I programmi di compressione più comuni sono UPX, PE_Compact, PKLite e ASPack. Se compresso, lo stesso malware può essere rilevato in modo diverso, mediante l'utilizzo di un programma di compressione diverso. I programmi di compressione sono anche in grado di mutare le proprie "firme" nel tempo, rendendo più complessi il rilevamento e la rimozione dei malware.

Exploit Blocker

L'Exploit Blocker è progettato per rafforzare le applicazioni comunemente utilizzate, come browser web, lettori PDF, client di posta o componenti di MS Office. Il sistema monitora il comportamento dei processi ai fini del rilevamento di attività sospette che potrebbero indicare la presenza di un exploit e aggiunge un altro livello di protezione, in grado di rilevare gli autori degli attacchi informatici con un maggior livello di precisione, utilizzando una tecnologia completamente differente rispetto alle comuni tecniche di rilevamento di file dannosi.

Nel momento in cui l'Exploit Blocker identifica un processo sospetto, lo interrompe immediatamente e registra i dati relativi alla minaccia, che vengono quindi inviati al sistema cloud di ESET LiveGrid. Le informazioni vengono elaborate dal laboratorio delle minacce ESET e utilizzate ai fini di una maggiore protezione degli utenti contro minacce sconosciute e attacchi zero-day (malware di nuova concezione per i quali non sono disponibili soluzioni preconfigurate).

Scanner memoria avanzato

Lo Scanner memoria avanzato lavora congiuntamente all'Exploit Blocker per garantire una maggiore protezione contro malware concepiti allo scopo di eludere il rilevamento dei prodotti antimalware mediante l'utilizzo di pratiche di offuscamento e/o crittografia.
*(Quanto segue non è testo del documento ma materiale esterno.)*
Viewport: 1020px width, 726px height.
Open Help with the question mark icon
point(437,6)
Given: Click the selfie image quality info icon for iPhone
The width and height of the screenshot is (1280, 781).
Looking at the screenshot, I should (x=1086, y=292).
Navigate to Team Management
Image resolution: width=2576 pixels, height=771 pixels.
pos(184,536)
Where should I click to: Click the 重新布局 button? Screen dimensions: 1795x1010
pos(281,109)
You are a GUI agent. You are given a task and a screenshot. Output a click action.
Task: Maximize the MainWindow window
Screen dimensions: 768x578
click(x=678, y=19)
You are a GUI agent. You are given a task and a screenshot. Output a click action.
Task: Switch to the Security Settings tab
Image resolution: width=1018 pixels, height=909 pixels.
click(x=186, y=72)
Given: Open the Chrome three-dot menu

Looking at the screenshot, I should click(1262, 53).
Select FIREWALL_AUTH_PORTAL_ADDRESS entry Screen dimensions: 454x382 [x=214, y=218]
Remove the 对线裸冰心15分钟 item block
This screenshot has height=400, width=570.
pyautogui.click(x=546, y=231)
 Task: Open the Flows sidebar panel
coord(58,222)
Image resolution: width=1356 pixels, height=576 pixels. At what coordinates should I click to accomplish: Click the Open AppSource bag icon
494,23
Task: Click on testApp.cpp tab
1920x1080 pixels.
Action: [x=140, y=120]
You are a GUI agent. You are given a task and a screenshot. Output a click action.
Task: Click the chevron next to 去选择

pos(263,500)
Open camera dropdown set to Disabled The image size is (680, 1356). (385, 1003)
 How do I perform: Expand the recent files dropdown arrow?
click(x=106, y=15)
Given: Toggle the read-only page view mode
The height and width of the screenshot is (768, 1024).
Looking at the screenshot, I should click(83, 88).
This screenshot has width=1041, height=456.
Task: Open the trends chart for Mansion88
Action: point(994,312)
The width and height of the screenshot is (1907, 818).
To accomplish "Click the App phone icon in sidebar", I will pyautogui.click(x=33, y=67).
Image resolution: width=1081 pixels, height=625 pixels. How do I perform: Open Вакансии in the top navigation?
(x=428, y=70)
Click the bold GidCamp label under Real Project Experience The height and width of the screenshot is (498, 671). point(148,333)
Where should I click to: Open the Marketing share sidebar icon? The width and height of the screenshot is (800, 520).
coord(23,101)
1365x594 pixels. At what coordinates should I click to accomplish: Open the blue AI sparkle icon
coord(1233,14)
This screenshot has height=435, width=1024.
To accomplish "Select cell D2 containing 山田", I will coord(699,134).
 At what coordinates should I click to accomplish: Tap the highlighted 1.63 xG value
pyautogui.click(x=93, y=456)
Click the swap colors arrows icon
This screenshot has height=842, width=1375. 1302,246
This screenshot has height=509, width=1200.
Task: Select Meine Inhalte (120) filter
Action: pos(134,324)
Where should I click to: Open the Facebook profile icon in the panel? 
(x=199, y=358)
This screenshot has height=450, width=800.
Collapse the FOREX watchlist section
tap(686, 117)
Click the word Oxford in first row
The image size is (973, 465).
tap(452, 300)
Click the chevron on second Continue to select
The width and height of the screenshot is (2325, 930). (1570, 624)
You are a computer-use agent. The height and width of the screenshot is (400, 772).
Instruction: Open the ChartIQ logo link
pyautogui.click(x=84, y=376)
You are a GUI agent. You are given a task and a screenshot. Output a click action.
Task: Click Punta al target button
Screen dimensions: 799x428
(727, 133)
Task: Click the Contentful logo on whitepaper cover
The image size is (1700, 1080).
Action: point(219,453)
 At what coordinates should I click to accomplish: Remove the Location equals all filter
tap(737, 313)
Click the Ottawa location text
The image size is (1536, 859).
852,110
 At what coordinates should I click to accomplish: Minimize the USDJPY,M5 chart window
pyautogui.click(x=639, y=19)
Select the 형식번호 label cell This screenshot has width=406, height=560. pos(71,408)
Qualora i metodi di emulazione o di euristica ordinari non siano in grado di rilevare una minaccia, lo Scanner memoria avanzato identifica il comportamento sospetto ed effettua un controllo delle minacce presenti nella memoria del sistema. Questa soluzione si rivela efficace persino contro i malware che utilizzano pratiche di offuscamento ottimizzate. Diversamente dall'Exploit Blocker, lo Scanner memoria avanzato rappresenta un metodo post-esecuzione. Ciò implica un rischio di esecuzione di attività dannose prima del rilevamento di una minaccia. Tuttavia, qualora le altre tecniche di rilevamento disponibili non si rivelino efficaci, questo sistema offre un livello di protezione aggiuntivo.

Applicazioni potenzialmente pericolose

Esistono molti programmi legali utili per semplificare l'amministrazione dei computer in rete. Tuttavia, nelle mani sbagliate, possono essere utilizzati per scopi illegittimi. ESET File Security offre la possibilità di rilevare tali minacce.

Applicazioni potenzialmente pericolose (PUA) è la classificazione utilizzata per il software legale e commerciale. Questa classificazione include programmi quali strumenti di accesso remoto, applicazioni di password cracking e applicazioni di keylogging (programmi che registrano tutte le battute dei tasti premuti da un utente). 

Se si rileva la presenza di un'applicazione potenzialmente pericolosa in esecuzione sul computer (che non è stata installata dall'utente) rivolgersi all'amministratore di rete o rimuovere l'applicazione.